-- Task directions --
Retype word for word the line containing "Task: Click the info icon in VPN notice" and each line that follows it in the records below, through the last one, with no pictures.

Entries taken from a collection:
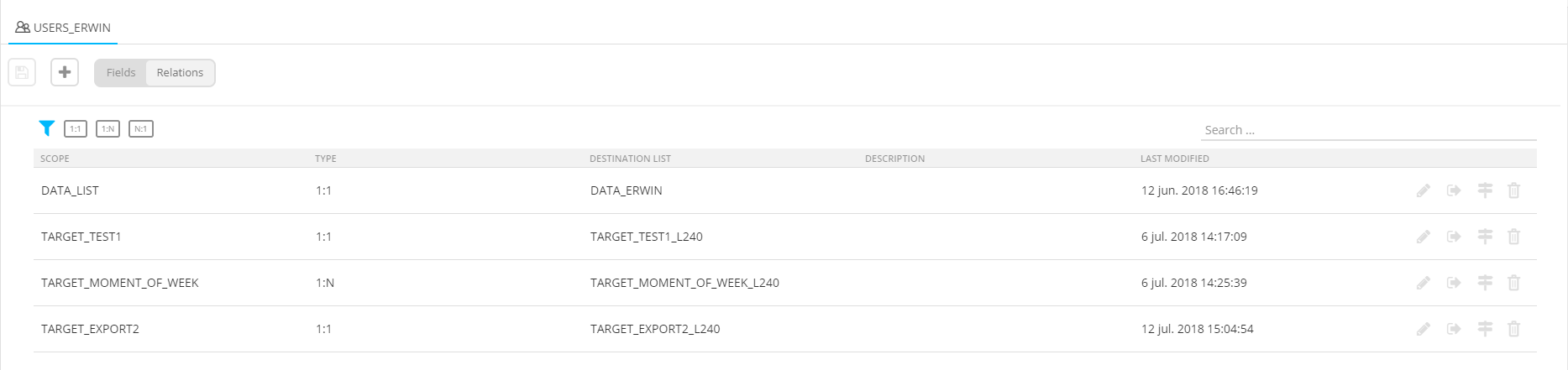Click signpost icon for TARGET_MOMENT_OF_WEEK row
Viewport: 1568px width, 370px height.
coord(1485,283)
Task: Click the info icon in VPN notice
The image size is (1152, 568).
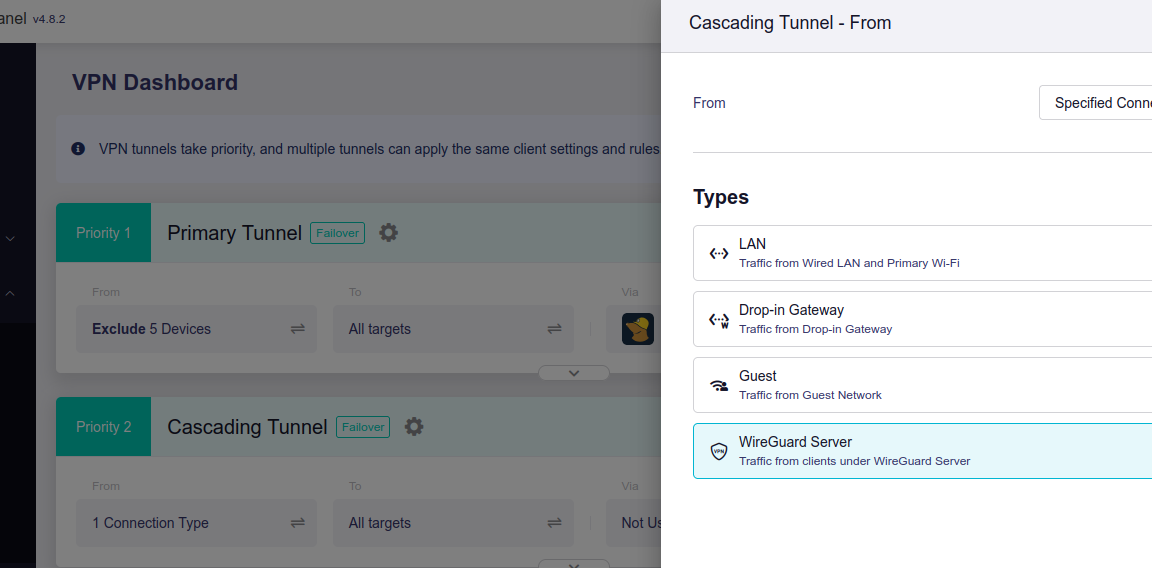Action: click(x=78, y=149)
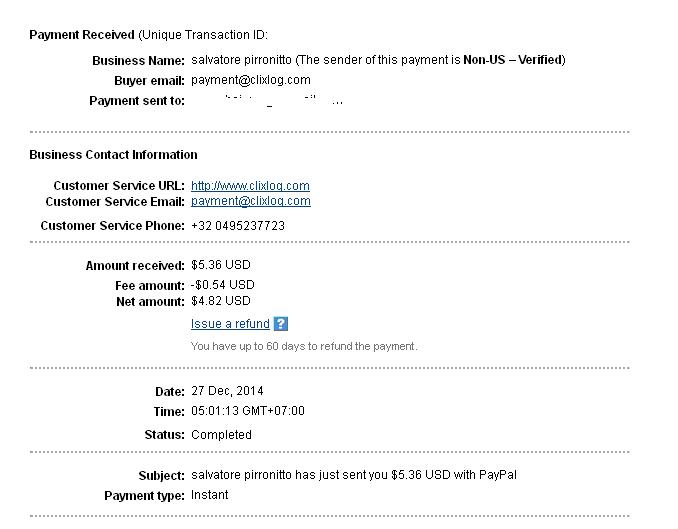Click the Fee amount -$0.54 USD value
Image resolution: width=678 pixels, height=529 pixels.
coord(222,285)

-- Task result --
Task: Click the info icon in VPN notice
The image size is (1152, 568).
Action: click(x=78, y=149)
Click the Fee amount -$0.54 USD value
Image resolution: width=678 pixels, height=529 pixels.
coord(222,285)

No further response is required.